Geese - Getting Killed (2025)
i should burn in hell (but i don't deserve this) - september 30, 2025
When I was a kid, I would wonder what future genres would emerge from music. I was very confused as to what the future of music would be, since it feels like all of the instruments were invented and it felt like the list of genres was pretty well-rounded and complete. Yeah, sorry, kid, it’s not that simple. The end of history is bullshit and the passage of time is brutal and endless. The future loves to barge in on you right when you thought there was nothing left to do. Sometimes it stumbles in, drunk, at one in the morning, drinking all your diet Pepsi, stammering out the remains of its own ruined thought patterns and then passing out on the carpet. Getting Killed is what that feels like.
Geese have formed themselves an intriguing little niche in the fragmented and scattered ruins of the once-continent spanning empire of indie. It’s somewhere between the self-aware pretentiousness of early-00s assholes like LCD Soundsystem and the quarter-life crisis skittishness of a band like the Plan. They go off in a hundred million different directions that all feel cohesive (whatever that means anymore) but feel really, really funny placed next to each other. You know how orks in 40k can make things into reality if they believe it hard enough? The grooves are insane, the vibes are free & clear, everything locks together. Cameron Winter howls like a wounded dog on top of the blended puree.
It’s no real use at this point going into the whole torch-carrying rock savior narrative, because reductionist shit like that buries all the many voices who have gotten us to this point. However, the sheer mileage Geese can pull out of their simultaneously diverse and concise sound is seriously impressive. Sometimes I feel like I’m listening to an album I had to yoink off a radio station’s back servers as an MPAA cease and desist rots in my mailbox, only it’s ripped out from its proper context in the past and violently demonstrated in our present. I’ve had my eye on him since I heard “$0,” so Winter’s rising stock on the Great American Songwriter board should also not go unnoticed. His lyricism captures everything from a biblical allusion on how hard he’s about to kick your ass to quite possibly the most dangerous vocal stim ever placed into a song. His words (yes, even the foot fetish ones) feel pre-made for crossfaded karaoke night.

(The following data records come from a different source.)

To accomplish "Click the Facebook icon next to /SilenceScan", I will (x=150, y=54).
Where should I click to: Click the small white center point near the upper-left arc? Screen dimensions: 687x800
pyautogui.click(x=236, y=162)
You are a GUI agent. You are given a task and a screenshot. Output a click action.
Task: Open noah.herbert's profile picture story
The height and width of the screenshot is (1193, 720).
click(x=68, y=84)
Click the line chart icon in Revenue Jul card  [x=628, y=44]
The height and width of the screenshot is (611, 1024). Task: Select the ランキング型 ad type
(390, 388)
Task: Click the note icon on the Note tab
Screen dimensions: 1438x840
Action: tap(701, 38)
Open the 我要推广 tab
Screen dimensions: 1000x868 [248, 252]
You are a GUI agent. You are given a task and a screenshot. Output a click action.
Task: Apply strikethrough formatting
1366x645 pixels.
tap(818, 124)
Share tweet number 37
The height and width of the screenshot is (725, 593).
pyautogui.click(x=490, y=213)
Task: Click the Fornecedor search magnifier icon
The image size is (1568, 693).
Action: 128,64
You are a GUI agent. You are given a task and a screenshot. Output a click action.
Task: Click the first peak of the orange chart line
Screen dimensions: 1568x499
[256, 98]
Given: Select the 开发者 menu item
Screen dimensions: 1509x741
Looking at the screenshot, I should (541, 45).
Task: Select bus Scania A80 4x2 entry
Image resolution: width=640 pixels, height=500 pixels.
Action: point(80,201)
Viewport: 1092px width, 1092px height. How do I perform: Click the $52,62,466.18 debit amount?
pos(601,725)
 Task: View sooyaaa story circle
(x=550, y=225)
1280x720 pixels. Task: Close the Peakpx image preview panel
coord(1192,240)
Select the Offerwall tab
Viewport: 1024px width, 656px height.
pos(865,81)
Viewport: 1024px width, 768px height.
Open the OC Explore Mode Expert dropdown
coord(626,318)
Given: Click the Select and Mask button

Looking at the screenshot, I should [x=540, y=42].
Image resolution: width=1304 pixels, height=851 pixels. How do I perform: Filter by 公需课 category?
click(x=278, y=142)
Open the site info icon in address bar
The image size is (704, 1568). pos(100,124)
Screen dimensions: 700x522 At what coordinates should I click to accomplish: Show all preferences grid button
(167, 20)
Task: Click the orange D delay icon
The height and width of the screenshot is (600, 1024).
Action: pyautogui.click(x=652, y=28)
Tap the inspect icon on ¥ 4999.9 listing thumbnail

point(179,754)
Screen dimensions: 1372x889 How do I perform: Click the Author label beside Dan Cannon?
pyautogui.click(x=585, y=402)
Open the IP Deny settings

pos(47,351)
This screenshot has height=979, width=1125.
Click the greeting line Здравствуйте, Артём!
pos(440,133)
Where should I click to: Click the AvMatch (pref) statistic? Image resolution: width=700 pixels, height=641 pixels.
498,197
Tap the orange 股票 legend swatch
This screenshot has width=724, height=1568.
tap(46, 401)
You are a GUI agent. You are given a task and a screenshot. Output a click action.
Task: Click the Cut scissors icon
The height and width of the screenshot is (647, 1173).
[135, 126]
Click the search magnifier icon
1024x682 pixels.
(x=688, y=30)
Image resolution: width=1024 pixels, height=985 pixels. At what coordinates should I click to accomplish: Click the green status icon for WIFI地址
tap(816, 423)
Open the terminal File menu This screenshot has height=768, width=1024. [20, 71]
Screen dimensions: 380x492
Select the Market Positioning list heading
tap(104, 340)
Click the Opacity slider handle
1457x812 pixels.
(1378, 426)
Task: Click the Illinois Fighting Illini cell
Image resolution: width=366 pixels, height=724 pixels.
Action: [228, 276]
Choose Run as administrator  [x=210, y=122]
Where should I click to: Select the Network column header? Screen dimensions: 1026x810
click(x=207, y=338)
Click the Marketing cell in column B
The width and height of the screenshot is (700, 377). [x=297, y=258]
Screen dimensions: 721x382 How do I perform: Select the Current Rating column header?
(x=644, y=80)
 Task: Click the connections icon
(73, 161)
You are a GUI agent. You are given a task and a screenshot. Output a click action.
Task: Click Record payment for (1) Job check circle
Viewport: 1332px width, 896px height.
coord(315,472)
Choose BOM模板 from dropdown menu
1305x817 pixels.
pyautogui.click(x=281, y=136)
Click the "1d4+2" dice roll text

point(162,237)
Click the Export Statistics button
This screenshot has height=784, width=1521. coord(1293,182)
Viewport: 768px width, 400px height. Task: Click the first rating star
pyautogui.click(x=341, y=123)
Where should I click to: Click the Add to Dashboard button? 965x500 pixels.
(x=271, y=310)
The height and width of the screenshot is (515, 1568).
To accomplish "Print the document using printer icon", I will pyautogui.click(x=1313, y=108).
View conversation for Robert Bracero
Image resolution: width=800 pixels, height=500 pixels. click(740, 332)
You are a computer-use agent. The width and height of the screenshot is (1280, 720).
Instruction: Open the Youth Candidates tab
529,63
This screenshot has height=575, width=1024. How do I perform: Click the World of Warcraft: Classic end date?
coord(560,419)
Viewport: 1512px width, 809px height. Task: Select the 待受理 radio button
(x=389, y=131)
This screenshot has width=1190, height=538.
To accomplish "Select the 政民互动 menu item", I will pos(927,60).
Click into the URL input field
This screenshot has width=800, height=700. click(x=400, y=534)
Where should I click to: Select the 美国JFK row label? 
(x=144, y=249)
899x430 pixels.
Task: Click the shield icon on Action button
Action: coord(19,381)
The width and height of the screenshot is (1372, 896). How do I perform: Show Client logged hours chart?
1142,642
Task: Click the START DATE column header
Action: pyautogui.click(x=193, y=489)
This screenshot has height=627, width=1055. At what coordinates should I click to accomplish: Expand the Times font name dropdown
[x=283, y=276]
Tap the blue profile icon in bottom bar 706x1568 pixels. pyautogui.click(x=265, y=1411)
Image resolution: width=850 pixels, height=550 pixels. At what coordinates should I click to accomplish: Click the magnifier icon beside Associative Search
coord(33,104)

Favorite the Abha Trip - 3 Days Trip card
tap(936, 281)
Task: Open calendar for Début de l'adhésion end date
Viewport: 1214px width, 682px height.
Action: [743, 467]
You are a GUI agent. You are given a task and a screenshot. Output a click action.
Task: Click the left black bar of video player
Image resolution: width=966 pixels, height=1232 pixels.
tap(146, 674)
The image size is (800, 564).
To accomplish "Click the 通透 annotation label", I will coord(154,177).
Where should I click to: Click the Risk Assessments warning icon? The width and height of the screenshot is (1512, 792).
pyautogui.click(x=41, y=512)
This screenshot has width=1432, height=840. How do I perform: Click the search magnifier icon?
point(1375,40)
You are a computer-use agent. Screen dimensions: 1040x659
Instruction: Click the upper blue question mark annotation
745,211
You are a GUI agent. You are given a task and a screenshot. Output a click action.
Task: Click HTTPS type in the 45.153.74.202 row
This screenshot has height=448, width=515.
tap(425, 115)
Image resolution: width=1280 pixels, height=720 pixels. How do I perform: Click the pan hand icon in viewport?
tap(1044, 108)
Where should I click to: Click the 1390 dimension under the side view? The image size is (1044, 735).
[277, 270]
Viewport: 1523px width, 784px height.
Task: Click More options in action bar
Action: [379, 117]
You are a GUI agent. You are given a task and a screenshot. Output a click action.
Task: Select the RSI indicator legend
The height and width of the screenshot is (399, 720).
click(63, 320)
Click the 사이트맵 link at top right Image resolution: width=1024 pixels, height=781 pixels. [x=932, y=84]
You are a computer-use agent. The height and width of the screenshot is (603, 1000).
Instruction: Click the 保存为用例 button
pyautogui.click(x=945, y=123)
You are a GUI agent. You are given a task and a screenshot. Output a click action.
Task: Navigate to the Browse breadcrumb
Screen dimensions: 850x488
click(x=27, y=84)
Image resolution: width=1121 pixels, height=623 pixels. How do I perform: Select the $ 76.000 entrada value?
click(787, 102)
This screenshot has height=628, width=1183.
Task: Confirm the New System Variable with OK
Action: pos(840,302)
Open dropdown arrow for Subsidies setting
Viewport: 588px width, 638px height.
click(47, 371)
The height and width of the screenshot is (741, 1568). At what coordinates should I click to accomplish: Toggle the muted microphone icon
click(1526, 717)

It’s like a road trip with everyone you love and a tire you’re pretty certain is about to explode at any moment. It gets real wonky and wobbly and feels like it can fall into shambles any second but for now it’s a moment in time you think you’re gonna be remembering forever. It gets weirdly intimate and awkward but there’s never really a better time to just say whatever shit you want to get out into the air (at least until the tire explodes). It feels like literally anything can happen.
Getting Killed is shiny and iridescent like the co-op party admission bracelet hanging off of your limp, weak white-boy wrist the morning after a night you’re not sure how you should feel about forgetting. It’s baked in the ever-present irony that nobody can ever escape from anymore, but at least it’s the type of irony your best real-life friend jams in to help your accidental emotional connection go down easier. In a world where your brain is getting smashed like plate glass at every moment, that sounds like a good deal. Maybe that’s the best you can ask for anymore, really.